I like the way the kids eat in my daughters maternelle - they all sit boy girl boy girl and they know how to use a knife and fork and behave at the table. They have good, varied meals, chips occasionally, but not every day, and they also eat things like beetroot, grated carrot and grapefruit. I was talking to a headmistress from a UK school the other day who said that in her primary school there were many children (6 & 7 year olds) who only knew how to eat with their fingers, they had never been taught how to use a knife and fork and presumably at home only ate the sort of food that didn't require their use. So I think JO is doing a good job in trying to sort out the school dinner situation in the UK. The next thing is to try and get families to eat together instead of most kids taking their meals upstairs to watch TV on their own in their bedrooms.

[/quote]

Susan's post just sums up the whole thing for me. Meat, veg, fruit, variation.  The 'plat du jour' concept, but making it sound like something special (which it often is, by the way).  The knife and fork anecdote is utterly believable and well .......desperate.

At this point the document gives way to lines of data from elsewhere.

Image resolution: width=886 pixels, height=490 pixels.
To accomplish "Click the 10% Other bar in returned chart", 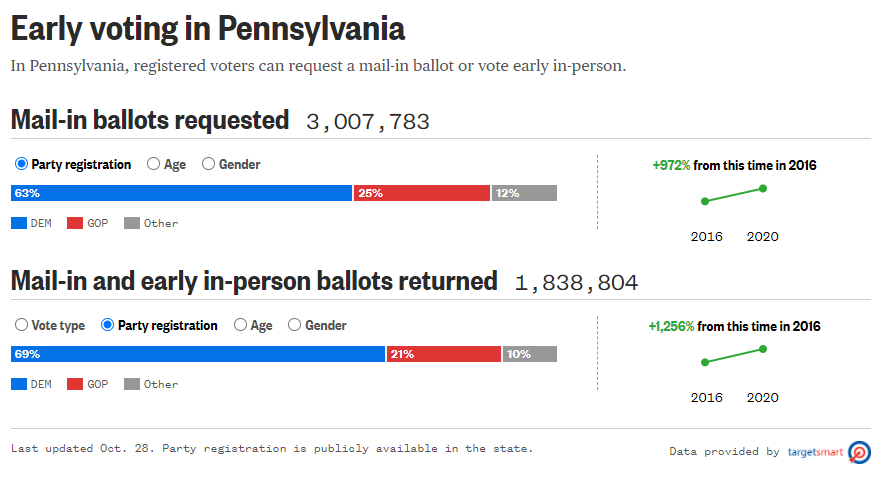I will pos(529,354).
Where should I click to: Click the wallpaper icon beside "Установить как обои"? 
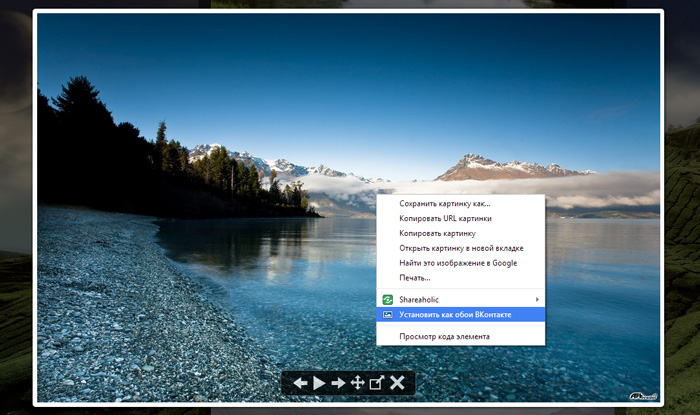pyautogui.click(x=387, y=314)
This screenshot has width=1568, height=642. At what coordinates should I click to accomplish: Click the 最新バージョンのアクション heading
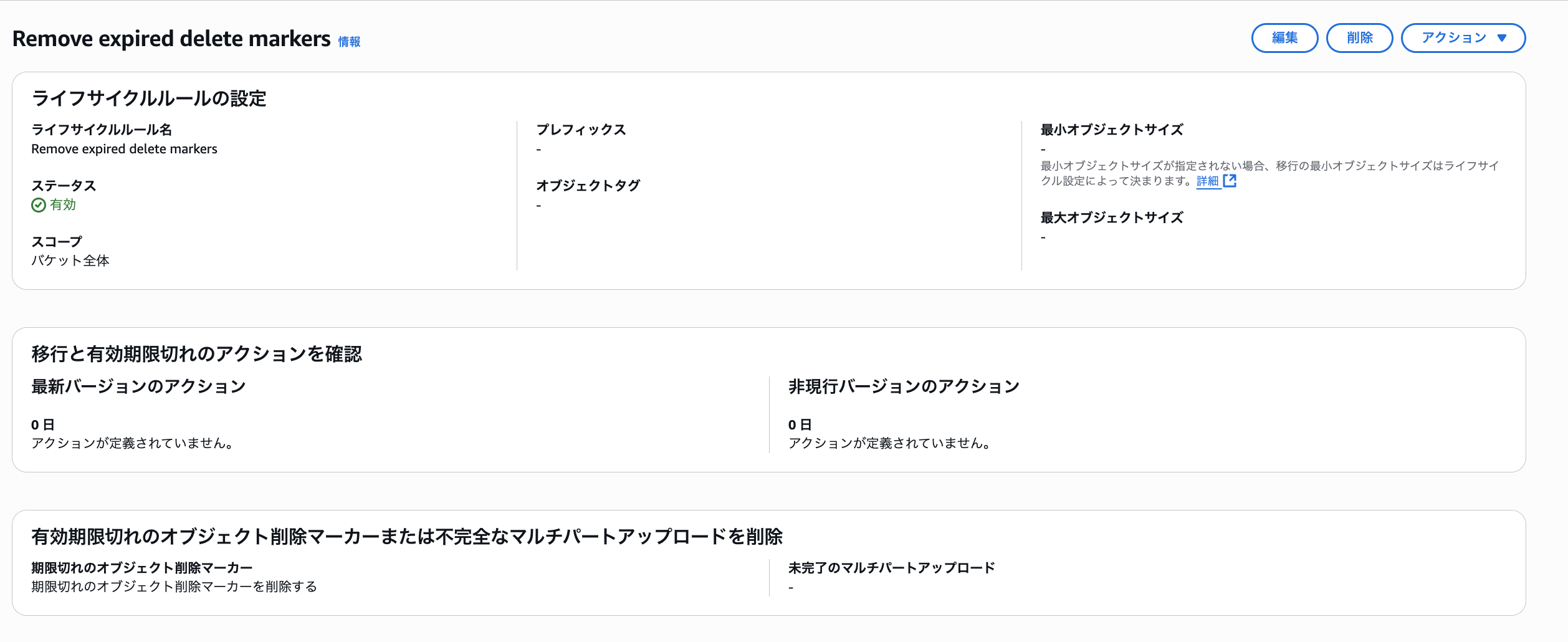(138, 386)
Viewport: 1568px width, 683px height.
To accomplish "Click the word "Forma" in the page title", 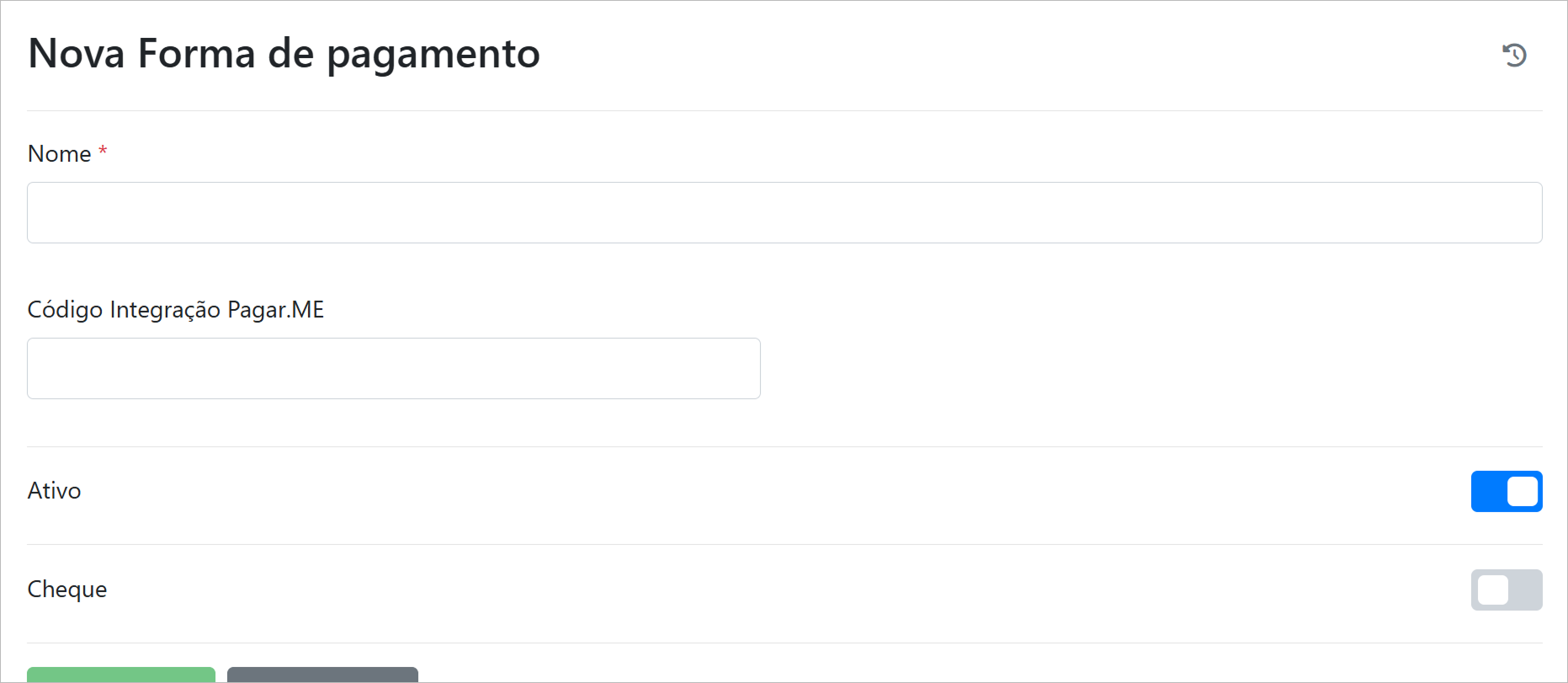I will (x=196, y=54).
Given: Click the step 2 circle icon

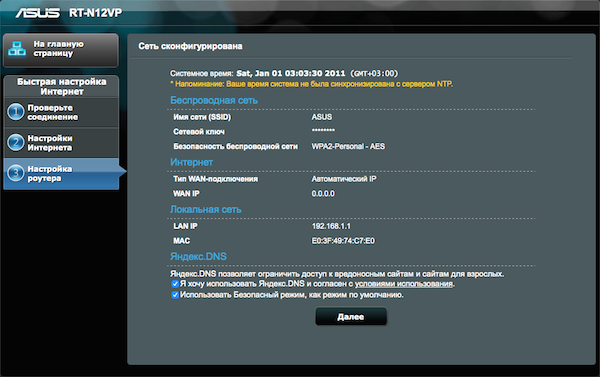Looking at the screenshot, I should tap(16, 143).
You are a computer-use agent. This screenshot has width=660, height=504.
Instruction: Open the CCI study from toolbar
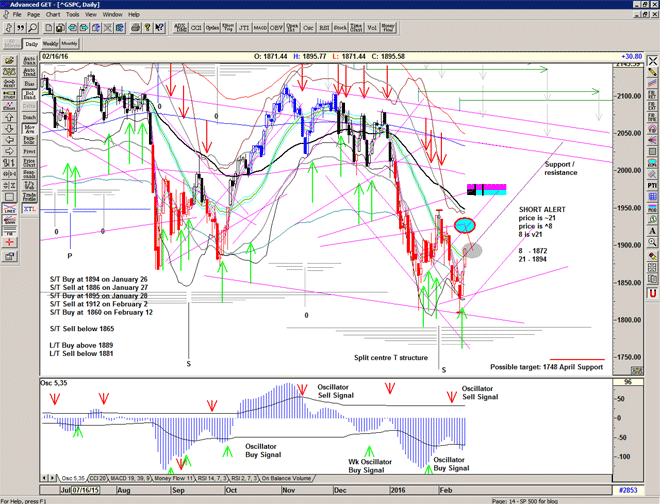coord(196,29)
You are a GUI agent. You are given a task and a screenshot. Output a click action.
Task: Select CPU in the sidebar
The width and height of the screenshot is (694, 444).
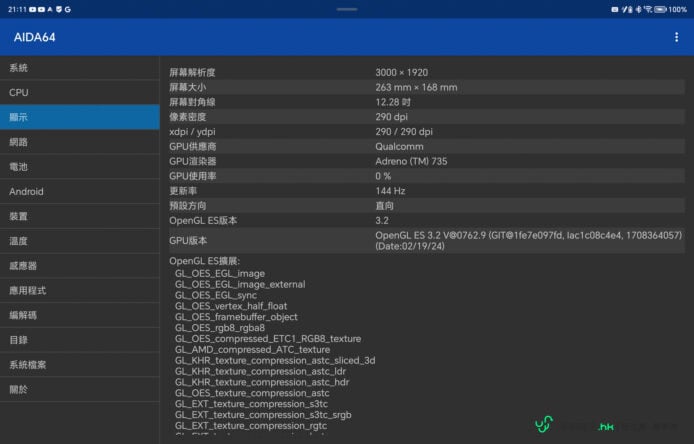coord(79,93)
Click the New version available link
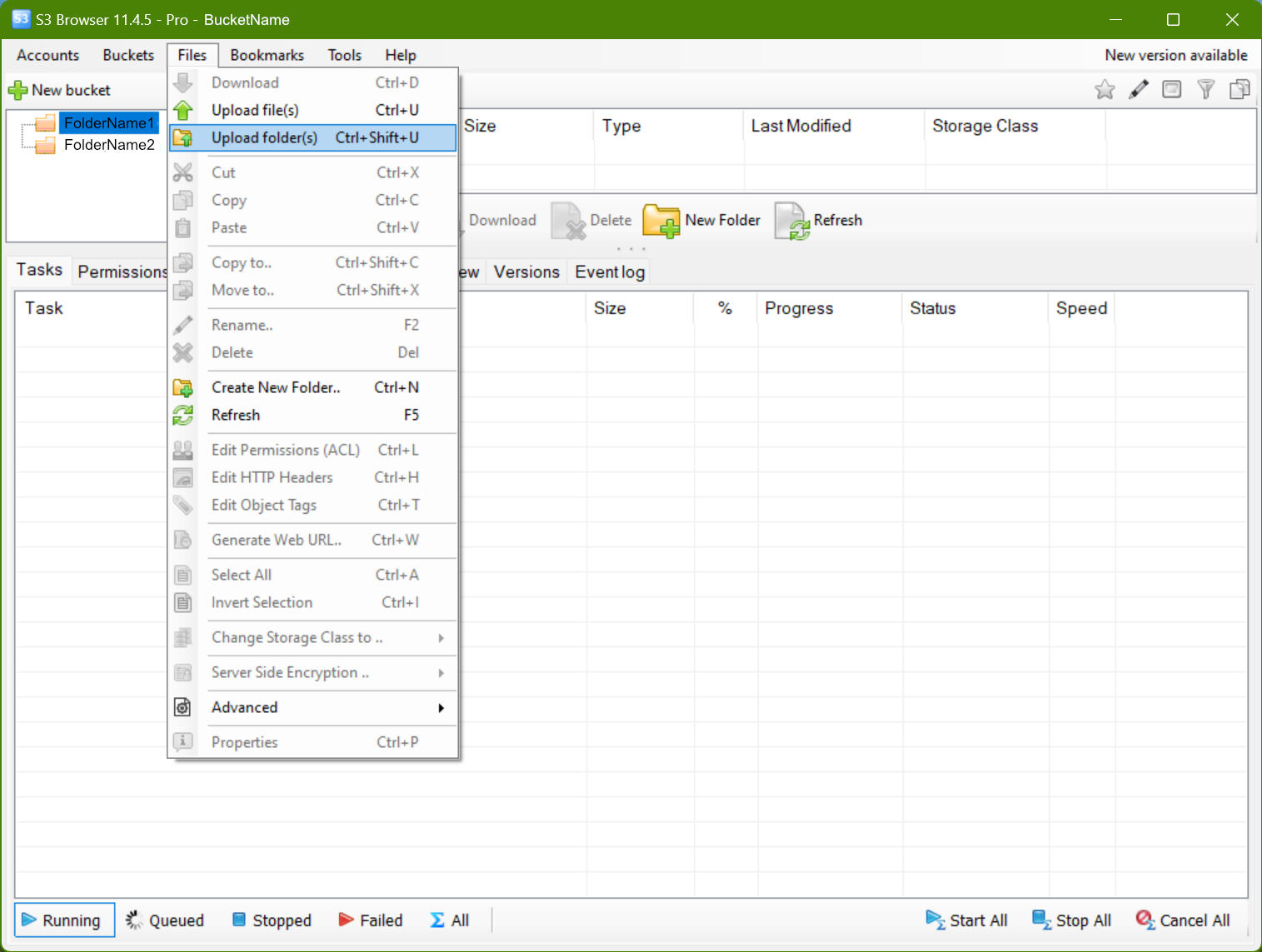 coord(1176,55)
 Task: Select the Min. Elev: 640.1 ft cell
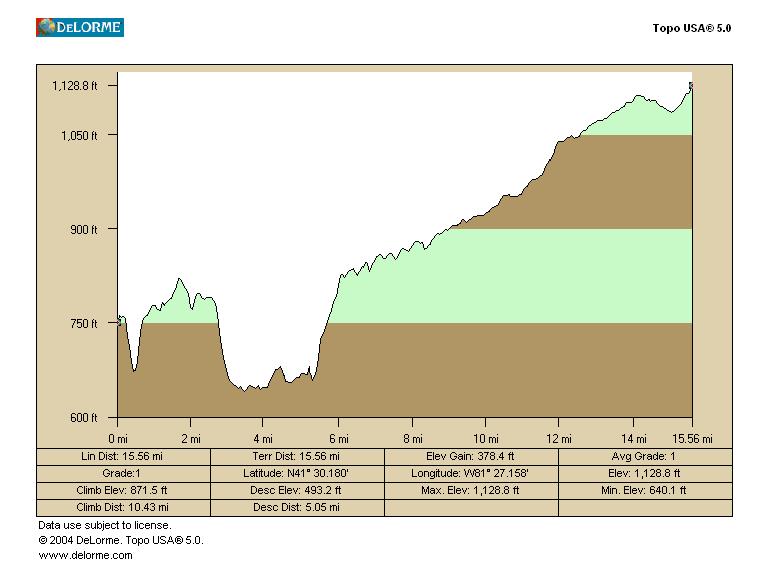[x=645, y=490]
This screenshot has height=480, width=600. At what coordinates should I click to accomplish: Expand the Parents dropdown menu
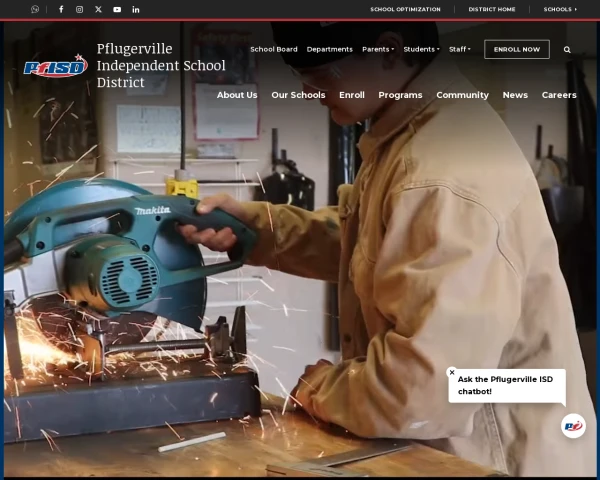point(378,49)
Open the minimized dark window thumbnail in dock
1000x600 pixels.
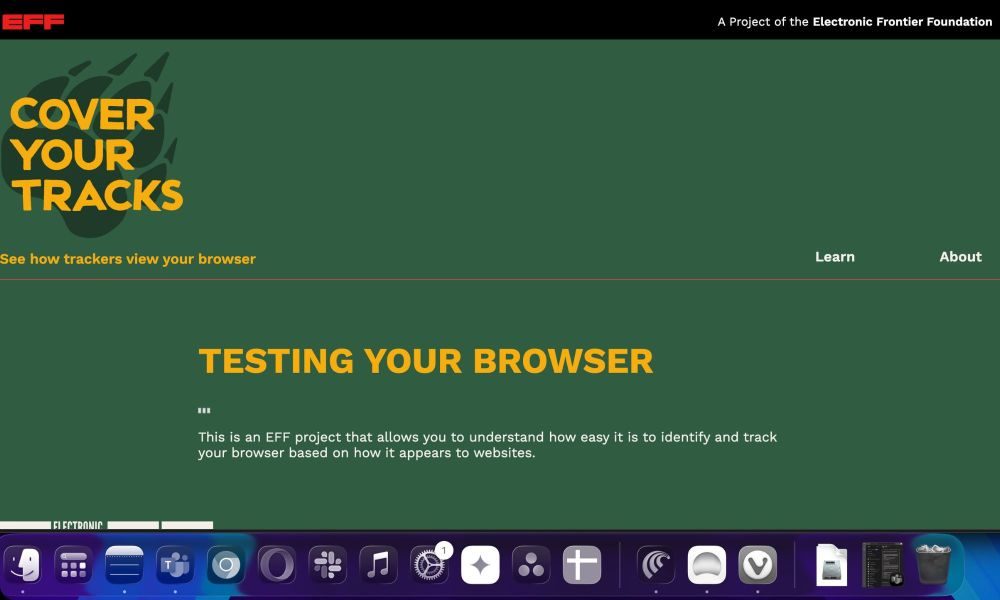(x=882, y=565)
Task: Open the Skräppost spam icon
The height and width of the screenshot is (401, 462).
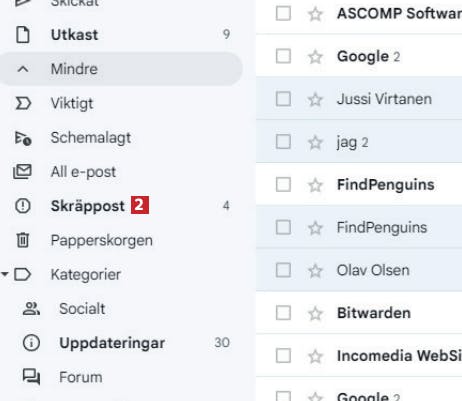Action: click(x=23, y=206)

Nobody's saying that everything is perfect in France school meal-wise, but how many of us have been over here and witnessed youngsters being involved in a family meal?  All of us, and many times.  On how many occasions have those youngsters been badly behaved who have been French?  A much lower proportion than other nationalities, I'll bet.

Fault?  Not the kids.  (In this instance), not the Government.  You won't need three guesses!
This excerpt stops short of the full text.